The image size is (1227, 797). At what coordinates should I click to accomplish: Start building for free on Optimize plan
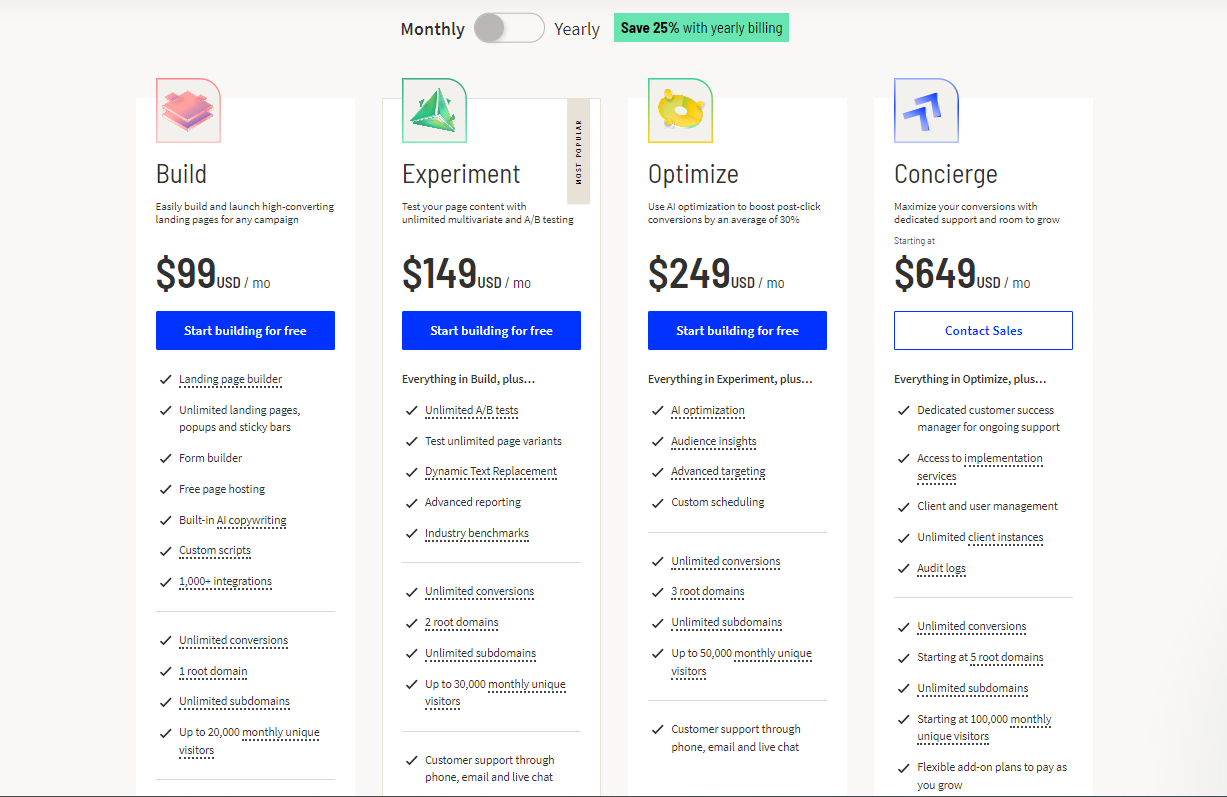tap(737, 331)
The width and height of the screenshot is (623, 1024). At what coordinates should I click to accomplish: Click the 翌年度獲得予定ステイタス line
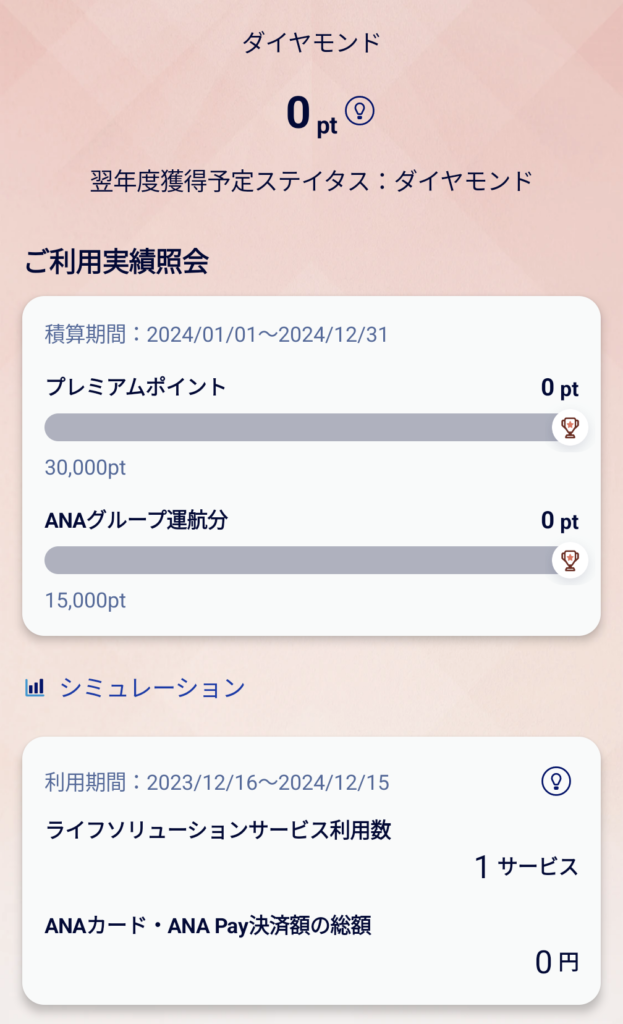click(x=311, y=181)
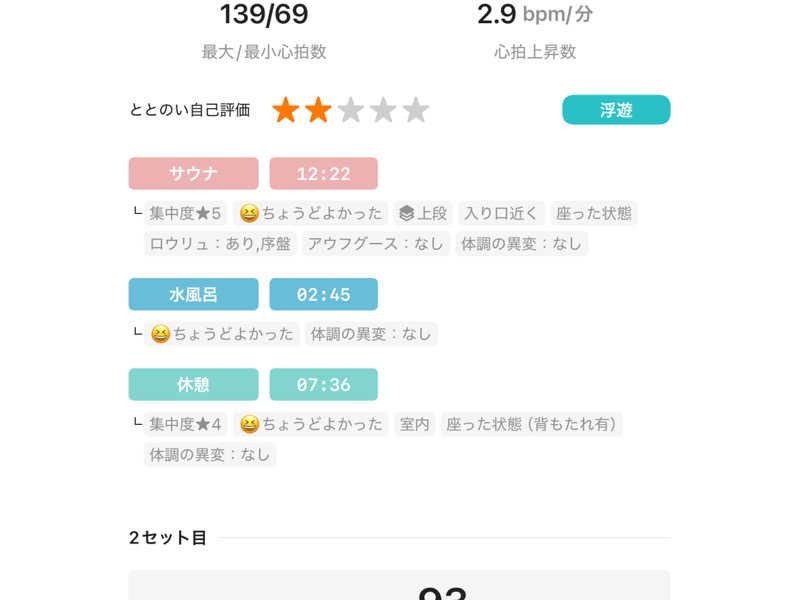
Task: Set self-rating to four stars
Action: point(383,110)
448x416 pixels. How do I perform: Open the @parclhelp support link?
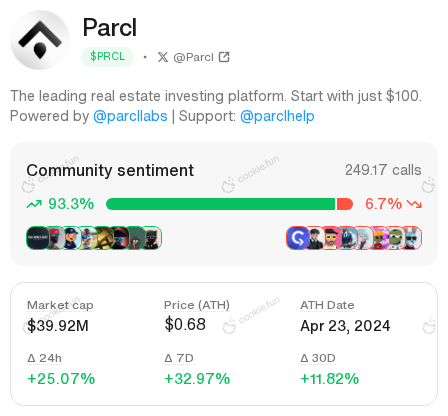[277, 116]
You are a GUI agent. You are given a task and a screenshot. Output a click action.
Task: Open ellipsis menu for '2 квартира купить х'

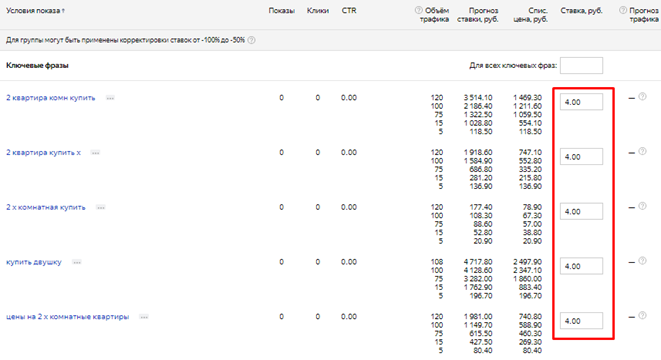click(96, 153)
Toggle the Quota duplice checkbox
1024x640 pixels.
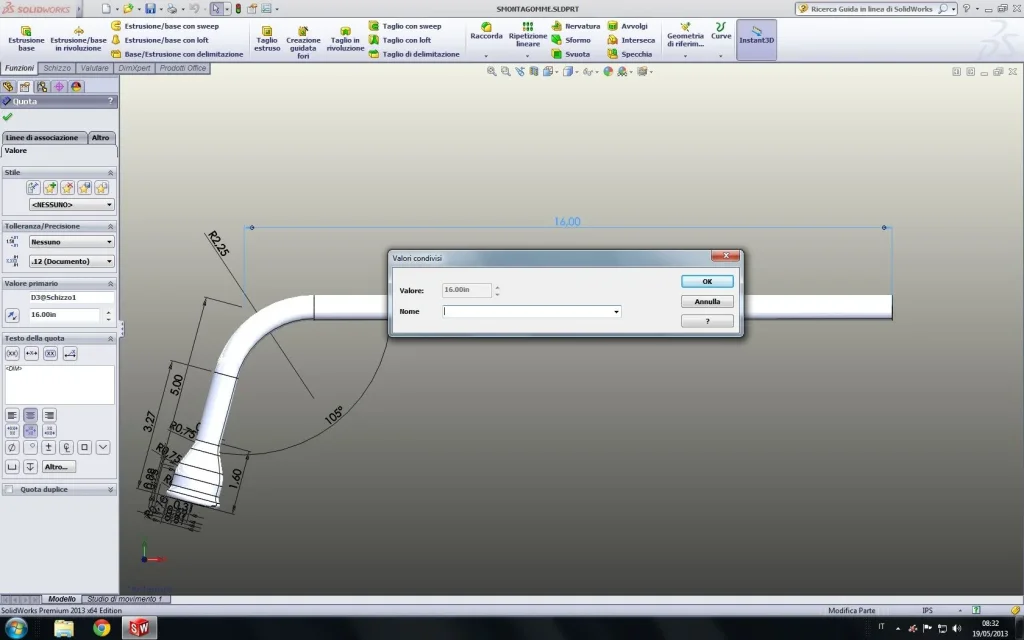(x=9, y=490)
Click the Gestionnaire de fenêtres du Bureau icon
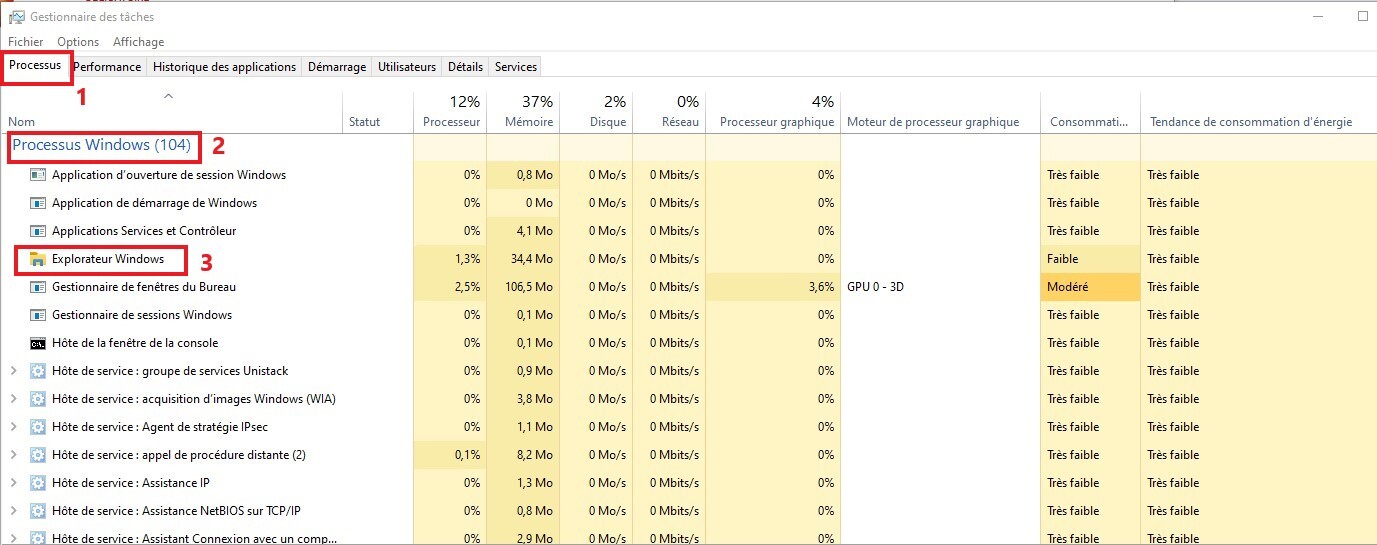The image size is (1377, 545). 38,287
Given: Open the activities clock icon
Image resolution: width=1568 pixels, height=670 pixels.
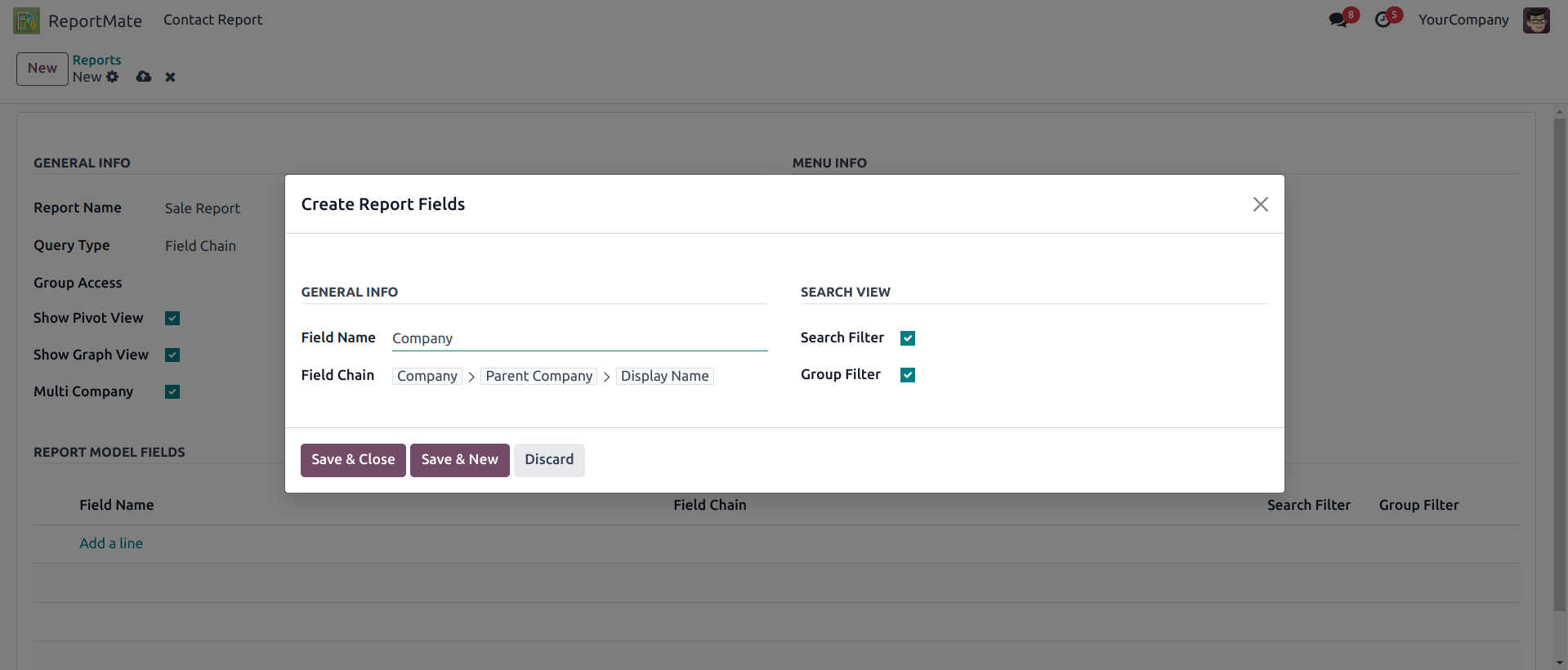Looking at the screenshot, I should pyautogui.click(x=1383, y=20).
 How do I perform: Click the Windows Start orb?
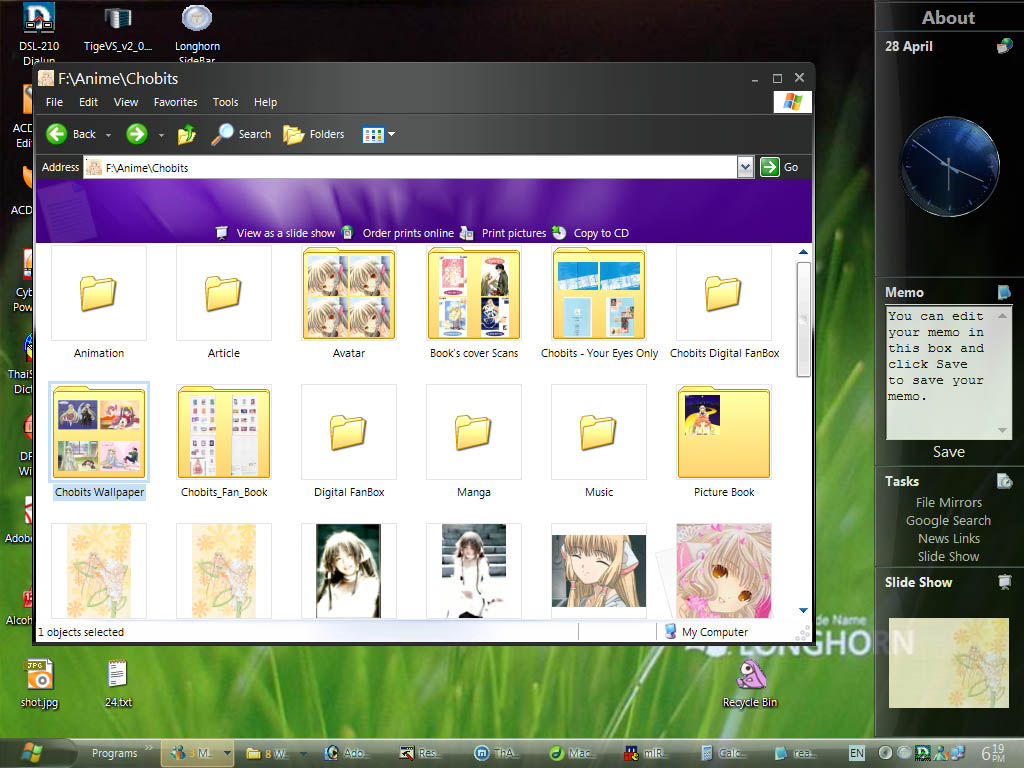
________
**EXERCISE PROMPT:** Leave out every picture and copy verbatim the lines running from the line containing "Toggle the Quota duplice checkbox" through the final line of the data.

**RESULT OF THE TASK:**
Toggle the Quota duplice checkbox
1024x640 pixels.
(x=9, y=490)
Click the Gestionnaire de fenêtres du Bureau icon
The image size is (1377, 545). 38,287
Given: Open the activities clock icon
Image resolution: width=1568 pixels, height=670 pixels.
Looking at the screenshot, I should pyautogui.click(x=1383, y=20).
 How do I perform: Click the Windows Start orb?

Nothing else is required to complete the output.